The ruling reduces Mr. Stainbrook's slate on the central committee, which will meet for the first time May 17 to elect the leadership of the county GOP.
Mr. Stainbrook is expected to challenge incumbent Robert Reichert for chairmanship of the party. Douglas Haynam, chairman of the outgoing central committee, who is allied with Mr. Reichert, sued to remove people who he contended were not qualified to serve on the committee.
Eleven of the 21 never have voted Republican. Ten voted Democratic in the March 4 primary.
State law requires central committee members to have a record of voting the ballot of the party whose central committee they wish to be elected to, and to not have voted the ballot of the opposite party in the most recent election, the judge ruled.

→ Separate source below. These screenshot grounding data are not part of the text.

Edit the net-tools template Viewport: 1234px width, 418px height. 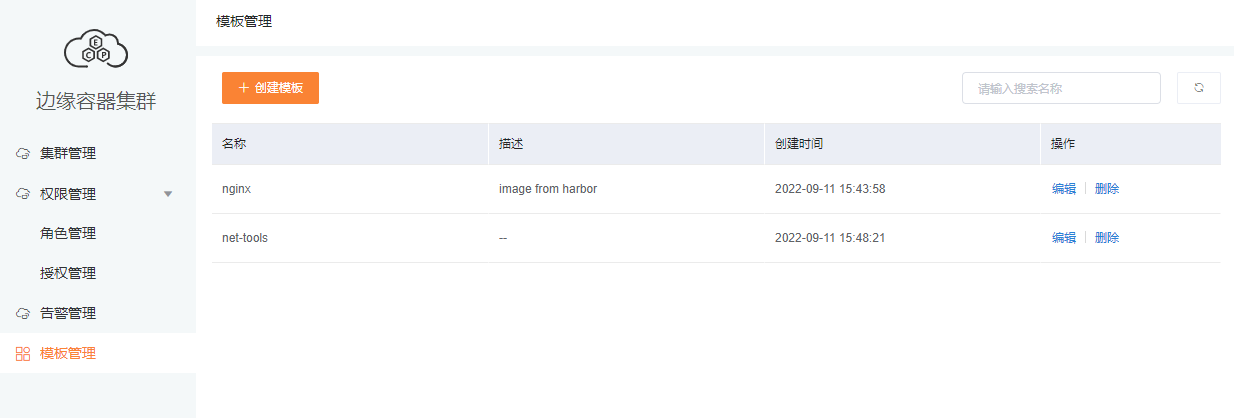[1064, 238]
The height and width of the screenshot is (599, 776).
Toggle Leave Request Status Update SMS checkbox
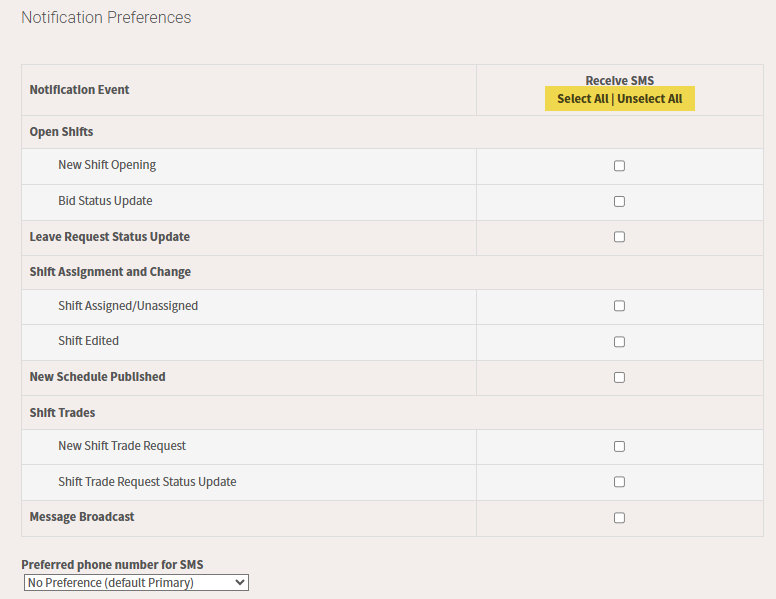(x=619, y=237)
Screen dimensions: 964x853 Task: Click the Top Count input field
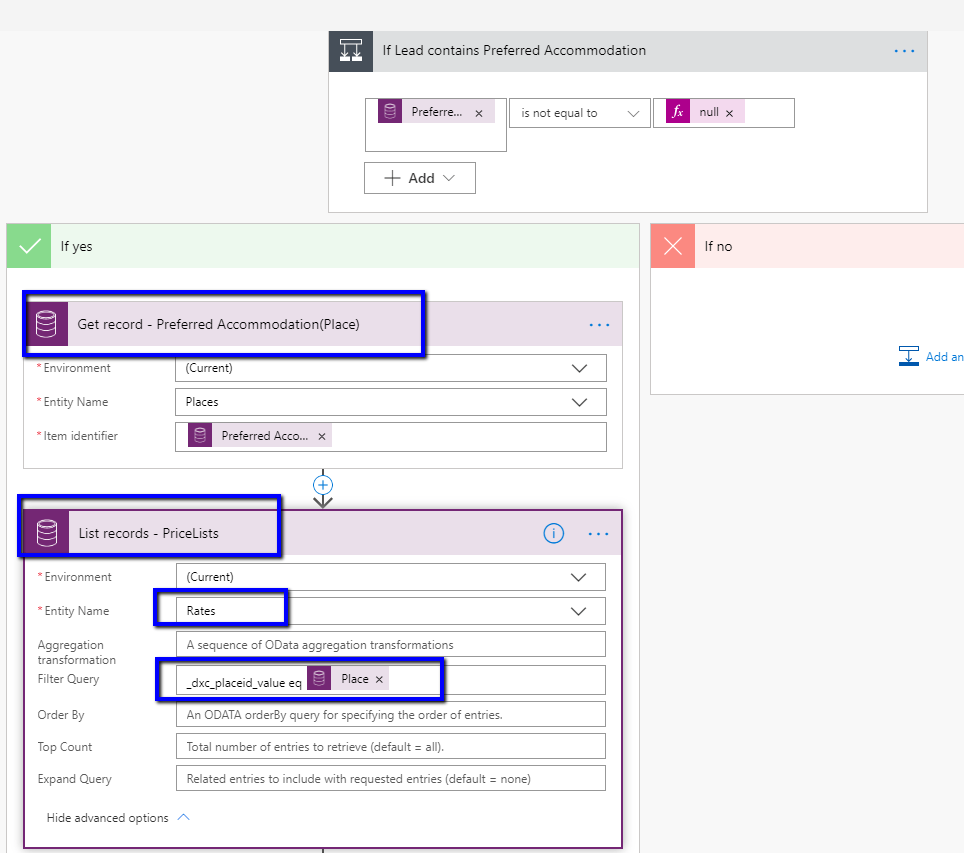pyautogui.click(x=390, y=747)
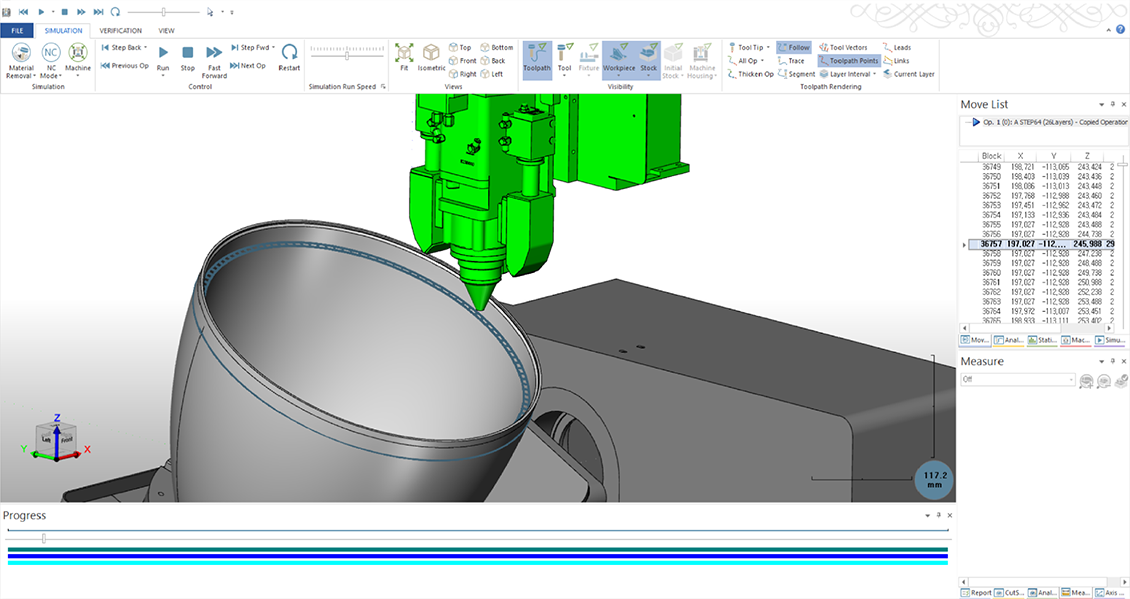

Mr. Haynam said the ruling confirmed his understanding of the law. He denied that he was seeking to gain political advantage in the contest for chairman.
"My lawsuit wasn't about any faction. It was about making sure that Republicans served on the Republican central committee, which seems reasonable to me," Mr. Haynam said.
Mr. Stainbrook said he is considering appealing Judge Bowman's ruling. He said several candidates for the central committee were inaccurately recorded by the Lucas County Board of Elections as not voting.
He said he personally witnessed Lee Reneau II, one of those on the list of disqualified central committee members, cast an absentee ballot, but the ballot has not been found.
The judge allowed Jeffery Cromwell, one of those Mr. Haynam sought to disqualify, after Mr. Cromwell's absentee ballot was found during a lunch break of the April 28 court hearing.
"There needs to be an investigation into why so many ballots were mishandled," Mr. Stainbrook said.
The board of elections certified 250 people as elected in the March 4 primary, and Judge Bowman's ruling reduced that number to 229.
Of the 229, about 108 are believed to have been recruited by Mr. Stainbrook and are expected to vote for him, if they show up for the meeting.
Mr. Stainbrook maintains that as many as a quarter of the remaining 121 have said they will vote for him.